● WORK TO COMPLETE: Omit any picture, and return the remaining data exactly as written.

[Data records]
---
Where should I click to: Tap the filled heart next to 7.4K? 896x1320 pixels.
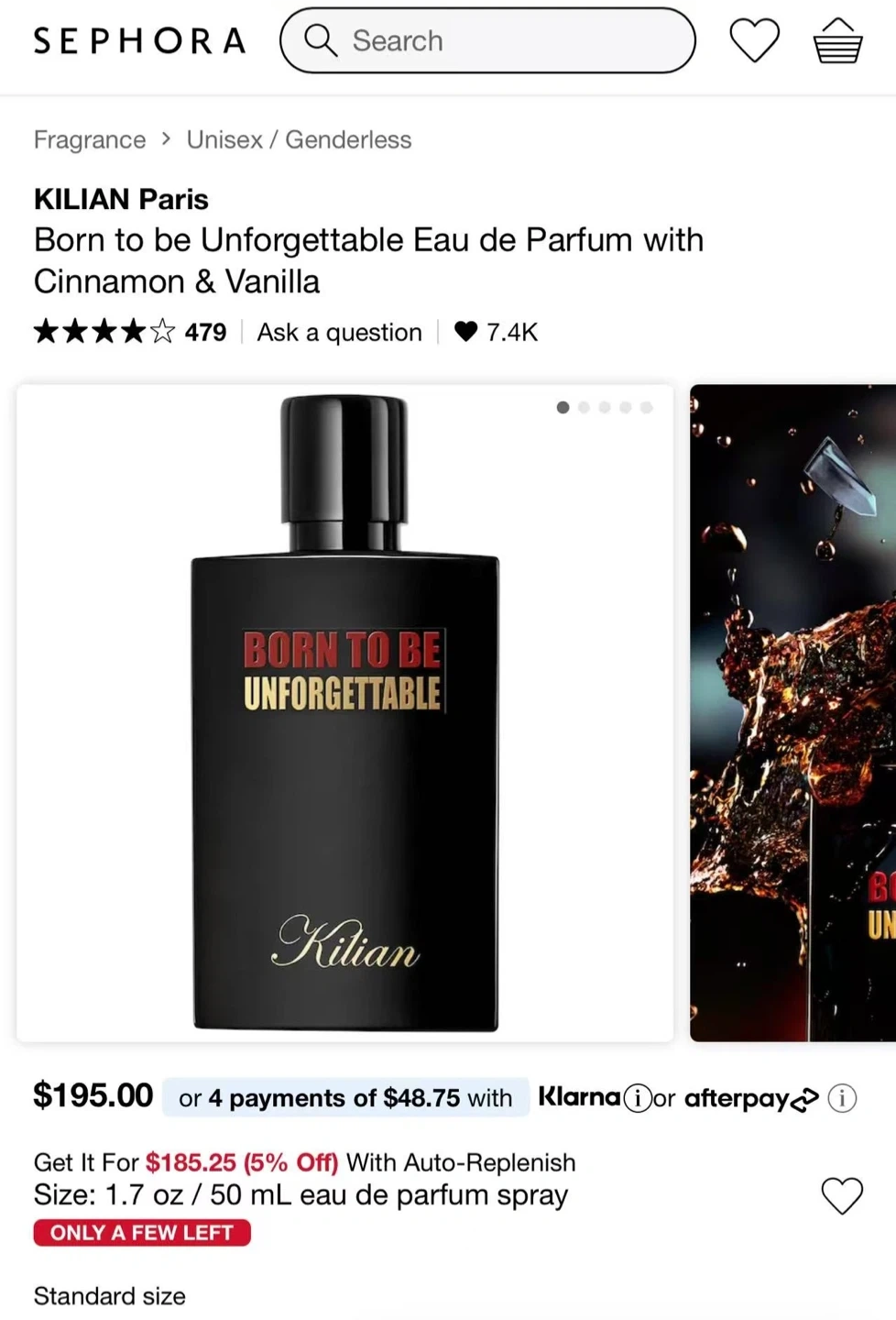coord(465,331)
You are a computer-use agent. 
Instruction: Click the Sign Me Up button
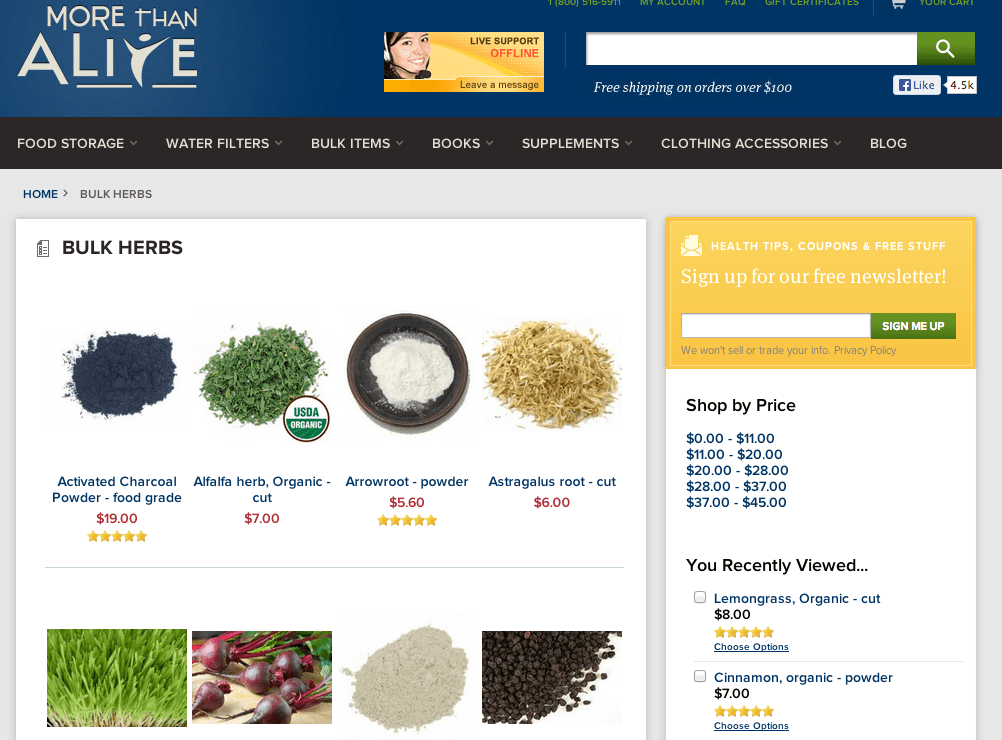[x=913, y=326]
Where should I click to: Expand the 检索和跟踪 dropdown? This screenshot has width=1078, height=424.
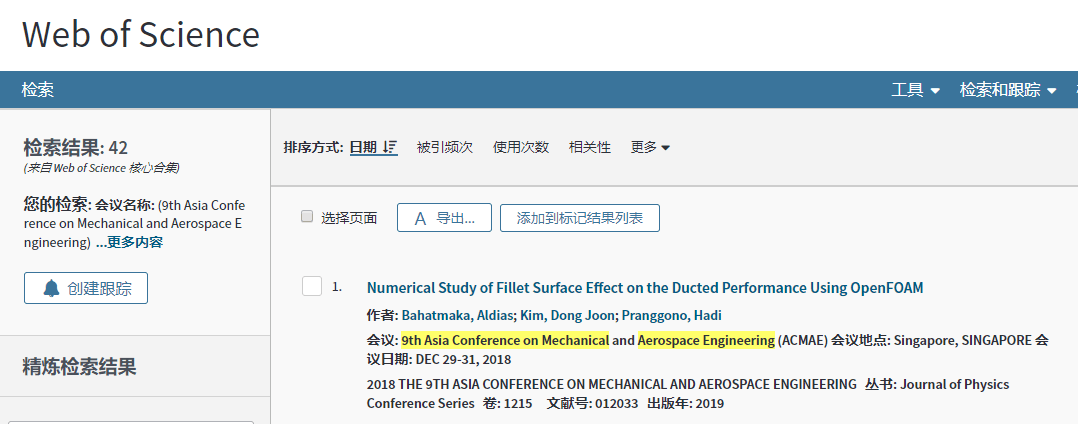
---
● COMPLETED EXERCISE:
Where should I click to: Tap the filled heart next to 7.4K? 896x1320 pixels.
coord(465,331)
You are a computer-use agent. 
Instruction: Click the Sign Me Up button
[x=913, y=326]
Where should I click to: Expand the 检索和跟踪 dropdown? This screenshot has width=1078, height=424.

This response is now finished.